Take the material below and restate it word for word, stopping after the line in which "You are a computer-use agent. Viewport: 1415px" occurs.

:: The data ::
# # # # # # #

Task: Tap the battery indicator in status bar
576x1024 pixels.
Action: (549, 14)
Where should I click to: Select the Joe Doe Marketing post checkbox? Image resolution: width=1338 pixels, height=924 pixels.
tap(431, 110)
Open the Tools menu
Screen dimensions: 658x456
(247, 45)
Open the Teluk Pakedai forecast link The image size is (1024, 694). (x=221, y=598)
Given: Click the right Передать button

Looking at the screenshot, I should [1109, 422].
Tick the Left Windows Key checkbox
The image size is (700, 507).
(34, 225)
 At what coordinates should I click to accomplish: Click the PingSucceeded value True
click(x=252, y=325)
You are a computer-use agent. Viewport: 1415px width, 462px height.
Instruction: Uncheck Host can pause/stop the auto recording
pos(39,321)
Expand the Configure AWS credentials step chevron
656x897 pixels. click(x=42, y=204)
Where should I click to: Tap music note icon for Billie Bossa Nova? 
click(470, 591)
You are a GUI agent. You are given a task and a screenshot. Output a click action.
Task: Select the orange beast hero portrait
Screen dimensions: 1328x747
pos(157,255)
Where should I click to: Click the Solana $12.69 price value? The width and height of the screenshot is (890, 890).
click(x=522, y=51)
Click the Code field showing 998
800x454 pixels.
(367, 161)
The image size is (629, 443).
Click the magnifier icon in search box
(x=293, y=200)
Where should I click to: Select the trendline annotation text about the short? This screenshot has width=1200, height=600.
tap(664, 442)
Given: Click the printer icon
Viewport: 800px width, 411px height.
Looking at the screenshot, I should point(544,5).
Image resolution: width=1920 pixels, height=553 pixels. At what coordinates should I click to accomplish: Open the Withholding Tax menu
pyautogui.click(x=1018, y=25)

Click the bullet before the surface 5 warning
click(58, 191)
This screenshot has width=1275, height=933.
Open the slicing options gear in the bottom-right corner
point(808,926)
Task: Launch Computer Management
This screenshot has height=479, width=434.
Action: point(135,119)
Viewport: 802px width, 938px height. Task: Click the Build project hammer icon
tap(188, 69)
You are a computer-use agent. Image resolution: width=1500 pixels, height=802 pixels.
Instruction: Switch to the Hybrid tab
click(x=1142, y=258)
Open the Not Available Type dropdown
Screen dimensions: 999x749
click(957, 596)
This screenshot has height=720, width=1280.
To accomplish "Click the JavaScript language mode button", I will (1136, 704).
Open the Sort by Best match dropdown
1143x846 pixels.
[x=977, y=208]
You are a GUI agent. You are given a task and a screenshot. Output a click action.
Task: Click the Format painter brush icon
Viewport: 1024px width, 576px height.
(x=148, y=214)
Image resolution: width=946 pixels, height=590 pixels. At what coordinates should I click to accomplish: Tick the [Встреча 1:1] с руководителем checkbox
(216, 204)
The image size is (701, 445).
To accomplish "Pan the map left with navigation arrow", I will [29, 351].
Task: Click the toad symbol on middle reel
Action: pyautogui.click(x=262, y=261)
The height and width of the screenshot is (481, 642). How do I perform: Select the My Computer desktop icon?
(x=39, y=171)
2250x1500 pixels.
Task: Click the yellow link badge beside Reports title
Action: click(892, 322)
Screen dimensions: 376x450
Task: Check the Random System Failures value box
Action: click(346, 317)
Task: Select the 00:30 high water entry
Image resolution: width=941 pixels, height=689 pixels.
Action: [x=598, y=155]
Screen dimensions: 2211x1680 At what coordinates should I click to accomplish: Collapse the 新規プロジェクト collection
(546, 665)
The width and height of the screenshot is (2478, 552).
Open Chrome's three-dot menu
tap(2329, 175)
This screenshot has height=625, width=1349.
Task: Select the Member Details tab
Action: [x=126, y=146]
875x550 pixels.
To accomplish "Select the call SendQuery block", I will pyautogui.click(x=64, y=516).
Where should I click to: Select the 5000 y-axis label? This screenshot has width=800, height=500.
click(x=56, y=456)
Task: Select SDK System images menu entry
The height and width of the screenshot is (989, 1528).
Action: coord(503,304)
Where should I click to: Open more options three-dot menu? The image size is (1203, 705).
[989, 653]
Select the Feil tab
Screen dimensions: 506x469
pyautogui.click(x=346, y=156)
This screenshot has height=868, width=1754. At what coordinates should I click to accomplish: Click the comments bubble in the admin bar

# # # # # # #

:: Solution to this task ::
Task: Tap the battery indicator in status bar
576x1024 pixels.
Action: (549, 14)
Where should I click to: Select the Joe Doe Marketing post checkbox? Image resolution: width=1338 pixels, height=924 pixels.
tap(431, 110)
Open the Tools menu
Screen dimensions: 658x456
(247, 45)
Open the Teluk Pakedai forecast link The image size is (1024, 694). (x=221, y=598)
Given: Click the right Передать button

Looking at the screenshot, I should [1109, 422].
Tick the Left Windows Key checkbox
The image size is (700, 507).
(34, 225)
 At what coordinates should I click to accomplish: Click the PingSucceeded value True
click(x=252, y=325)
You are a computer-use agent. Viewport: 1415px width, 462px height.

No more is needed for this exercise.